I guess I'm technically on a couple yahoo groups for raw feeding, but I never really participate, so I'm curious to ask people that I "know."  I'm butting heads with some of the vet students on a vet student forum on the raw diet (go fig...). For folks like Selena and Connie (and anyone else who wants to chime in), what is your dog's longevity on the raw diet?


----------



## Ted White (May 2, 2006)

vet students, eh? Fresh in the brain-wash cycle. Attempting the spin cycle

give us an example of an arguement site, will ya?


----------



## Maren Bell Jones (Jun 7, 2006)

Ted White said:


> vet students, eh? Fresh in the brain-wash cycle. Attempting the spin cycle
> 
> give us an example of an arguement site, will ya?


:lol::lol::lol: 

OMG, Ted, that's about the funniest thing I've heard in a while. I'll have to remember that. Here's the forum (you'll be able to tell right away who I am):

http://forums.studentdoctor.net/showthread.php?t=459731

And you guys won't be able to access it, but on VIN (the huge site where all the vets go), they trash talk the raw diet ALL the time. Ugh...


----------



## Ted White (May 2, 2006)

Go Maren! I'm sorry if I missed this but are you a vet student also?

Never mind, I see that you are. Good for you (and us)!


----------



## Maren Bell Jones (Jun 7, 2006)

Yes, I'm a first year at the University of Missouri.  I'm definitely going to be an advocate for nutrition and behavior (as well for working dogs).


----------



## Mike Schoonbrood (Mar 27, 2006)

By Year 3 you'll be telling us to feed Iams  :lol:

Way to go in that thread! You're SilverElf right???? :lol:


----------



## Anne Vaini (Mar 15, 2007)

My 12 year old raw fed cat looks like a 1 yr old cat. Nobody believes his age.
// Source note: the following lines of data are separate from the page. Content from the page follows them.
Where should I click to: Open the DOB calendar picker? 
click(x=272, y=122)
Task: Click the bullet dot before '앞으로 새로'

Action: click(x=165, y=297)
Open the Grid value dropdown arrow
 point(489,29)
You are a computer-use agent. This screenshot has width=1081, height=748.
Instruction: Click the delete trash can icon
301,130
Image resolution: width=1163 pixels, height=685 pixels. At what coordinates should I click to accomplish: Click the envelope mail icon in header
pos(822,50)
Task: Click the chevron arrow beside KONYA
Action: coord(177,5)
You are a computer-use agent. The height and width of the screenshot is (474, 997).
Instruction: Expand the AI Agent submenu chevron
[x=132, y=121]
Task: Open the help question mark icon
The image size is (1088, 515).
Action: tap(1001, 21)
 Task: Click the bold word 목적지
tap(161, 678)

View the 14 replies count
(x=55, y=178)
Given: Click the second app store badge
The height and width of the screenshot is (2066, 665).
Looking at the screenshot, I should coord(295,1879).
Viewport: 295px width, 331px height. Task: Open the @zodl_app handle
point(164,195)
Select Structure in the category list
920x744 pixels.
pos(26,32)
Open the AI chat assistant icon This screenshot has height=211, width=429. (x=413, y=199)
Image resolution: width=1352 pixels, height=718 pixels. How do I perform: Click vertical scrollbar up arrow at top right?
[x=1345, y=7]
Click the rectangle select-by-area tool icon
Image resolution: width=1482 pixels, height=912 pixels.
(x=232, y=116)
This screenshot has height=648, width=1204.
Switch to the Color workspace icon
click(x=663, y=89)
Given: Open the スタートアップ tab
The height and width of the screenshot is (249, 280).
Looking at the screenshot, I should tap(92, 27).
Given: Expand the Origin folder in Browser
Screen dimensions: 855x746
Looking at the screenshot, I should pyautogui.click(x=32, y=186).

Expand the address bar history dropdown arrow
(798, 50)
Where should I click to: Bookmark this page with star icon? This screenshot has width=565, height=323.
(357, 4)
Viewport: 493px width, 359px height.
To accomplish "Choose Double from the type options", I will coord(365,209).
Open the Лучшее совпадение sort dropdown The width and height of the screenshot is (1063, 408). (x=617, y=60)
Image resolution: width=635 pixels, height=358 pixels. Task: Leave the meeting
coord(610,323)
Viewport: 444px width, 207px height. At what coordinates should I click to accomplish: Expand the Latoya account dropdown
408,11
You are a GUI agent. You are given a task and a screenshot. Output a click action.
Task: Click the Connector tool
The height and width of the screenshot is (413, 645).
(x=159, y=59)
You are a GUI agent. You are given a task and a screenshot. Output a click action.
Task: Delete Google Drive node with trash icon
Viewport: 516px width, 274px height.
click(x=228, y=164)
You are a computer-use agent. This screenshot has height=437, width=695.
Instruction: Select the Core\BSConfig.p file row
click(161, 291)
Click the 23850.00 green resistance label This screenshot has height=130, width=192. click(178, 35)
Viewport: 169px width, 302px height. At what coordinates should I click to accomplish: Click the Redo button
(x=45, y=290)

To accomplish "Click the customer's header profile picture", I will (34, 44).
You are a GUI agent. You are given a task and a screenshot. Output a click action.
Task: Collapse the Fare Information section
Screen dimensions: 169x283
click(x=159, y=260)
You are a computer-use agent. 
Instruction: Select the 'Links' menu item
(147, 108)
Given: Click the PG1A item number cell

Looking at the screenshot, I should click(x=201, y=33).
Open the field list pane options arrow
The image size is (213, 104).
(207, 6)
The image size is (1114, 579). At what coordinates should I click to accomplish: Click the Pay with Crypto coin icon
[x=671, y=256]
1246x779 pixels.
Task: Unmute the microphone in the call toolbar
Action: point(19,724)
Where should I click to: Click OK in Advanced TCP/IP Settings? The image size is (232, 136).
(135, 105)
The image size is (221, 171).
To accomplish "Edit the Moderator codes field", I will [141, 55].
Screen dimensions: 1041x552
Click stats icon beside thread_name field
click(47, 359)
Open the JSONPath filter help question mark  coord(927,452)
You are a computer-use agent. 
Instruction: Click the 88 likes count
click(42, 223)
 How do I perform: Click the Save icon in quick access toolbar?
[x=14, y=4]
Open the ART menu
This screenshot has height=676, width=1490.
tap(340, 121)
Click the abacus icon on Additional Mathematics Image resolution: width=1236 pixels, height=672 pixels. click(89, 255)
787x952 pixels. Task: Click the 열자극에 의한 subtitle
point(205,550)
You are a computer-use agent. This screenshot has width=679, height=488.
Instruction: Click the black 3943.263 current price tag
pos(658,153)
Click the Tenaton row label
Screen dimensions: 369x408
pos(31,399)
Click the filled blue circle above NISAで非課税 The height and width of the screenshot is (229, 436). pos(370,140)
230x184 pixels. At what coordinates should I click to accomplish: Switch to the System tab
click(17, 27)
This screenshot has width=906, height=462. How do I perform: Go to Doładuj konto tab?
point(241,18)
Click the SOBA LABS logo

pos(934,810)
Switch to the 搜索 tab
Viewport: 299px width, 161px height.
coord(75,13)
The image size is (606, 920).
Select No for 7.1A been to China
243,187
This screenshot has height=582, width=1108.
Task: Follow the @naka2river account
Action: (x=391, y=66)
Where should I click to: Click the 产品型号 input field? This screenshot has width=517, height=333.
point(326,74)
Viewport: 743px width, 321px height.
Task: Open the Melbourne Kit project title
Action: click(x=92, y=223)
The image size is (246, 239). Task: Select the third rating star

I'm not sure about longevity, but raw defenitelty improves an elderly animal's quality of life.


----------



## Bob Scott (Mar 30, 2006)

I don't do raw now because of expense (long story). When I started, one of my Border Terriers was 12 yrs old. Still not old for a terrier but the raw diet made him into a new dog in a few months time. My wife even commented on how peppy he had become again.


----------